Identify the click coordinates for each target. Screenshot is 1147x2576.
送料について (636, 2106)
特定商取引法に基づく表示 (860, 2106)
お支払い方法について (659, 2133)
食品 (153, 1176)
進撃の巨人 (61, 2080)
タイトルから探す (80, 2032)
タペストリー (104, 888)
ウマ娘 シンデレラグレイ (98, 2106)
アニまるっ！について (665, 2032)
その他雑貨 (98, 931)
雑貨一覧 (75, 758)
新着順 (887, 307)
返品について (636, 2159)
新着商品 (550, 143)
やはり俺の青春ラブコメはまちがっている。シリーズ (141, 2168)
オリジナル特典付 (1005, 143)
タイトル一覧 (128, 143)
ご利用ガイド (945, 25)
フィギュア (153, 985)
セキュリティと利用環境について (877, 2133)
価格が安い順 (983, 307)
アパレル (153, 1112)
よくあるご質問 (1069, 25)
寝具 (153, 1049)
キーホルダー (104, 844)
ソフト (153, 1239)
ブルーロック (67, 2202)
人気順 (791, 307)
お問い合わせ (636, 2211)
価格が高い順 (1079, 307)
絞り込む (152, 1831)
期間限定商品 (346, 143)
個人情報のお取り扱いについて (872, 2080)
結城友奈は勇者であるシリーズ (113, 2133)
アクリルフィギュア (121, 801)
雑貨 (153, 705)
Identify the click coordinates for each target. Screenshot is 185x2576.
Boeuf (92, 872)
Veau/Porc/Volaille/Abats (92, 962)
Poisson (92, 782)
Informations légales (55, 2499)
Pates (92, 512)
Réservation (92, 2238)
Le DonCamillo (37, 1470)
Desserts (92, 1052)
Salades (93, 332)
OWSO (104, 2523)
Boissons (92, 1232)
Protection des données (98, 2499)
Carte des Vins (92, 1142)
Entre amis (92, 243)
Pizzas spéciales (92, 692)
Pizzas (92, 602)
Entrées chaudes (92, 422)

_ _ _ _ _

▶ [Written exercise]:
Reproduce the stretch of material from its start through the line containing "Poisson (92, 782)", requests included. Multiply every coordinate in the answers by 2.5 and round to whole numbers, halves up, leaving the numbers in the requests unchanged.

▶ [Exercise response]:
Identify the click coordinates for each target. Screenshot is 1147x2576.
送料について (1590, 5265)
特定商取引法に基づく表示 (2150, 5265)
お支払い方法について (1648, 5333)
食品 (383, 2940)
進撃の巨人 (153, 5200)
タイトルから探す (200, 5080)
タペストリー (260, 2220)
ウマ娘 シンデレラグレイ (245, 5265)
アニまるっ！について (1663, 5080)
その他雑貨 (245, 2328)
雑貨一覧 (188, 1895)
新着順 (2218, 768)
返品について (1590, 5398)
新着商品 (1375, 358)
やはり俺の青春ラブコメはまちがっている。シリーズ (353, 5420)
オリジナル特典付 (2513, 358)
タイトル一覧 (320, 358)
ご利用ガイド (2363, 63)
フィギュア (383, 2463)
セキュリティと利用環境について (2193, 5333)
価格が安い順 (2458, 768)
アパレル (383, 2780)
よくあるご質問 (2673, 63)
寝具 (383, 2623)
キーホルダー (260, 2110)
ソフト (383, 3098)
ブルーロック (168, 5505)
人気順 (1978, 768)
お問い合わせ (1590, 5528)
価格が高い順 (2698, 768)
絞り込む (380, 4578)
期間限定商品 (865, 358)
個人情報のお取り扱いについて (2180, 5200)
結城友奈は勇者であるシリーズ (283, 5333)
アクリルフィギュア (303, 2003)
雑貨 (383, 1763)
Identify the click coordinates for each target. Screenshot is 185x2576.
Boeuf (230, 2180)
Veau/Porc/Volaille/Abats (230, 2405)
Poisson (230, 1955)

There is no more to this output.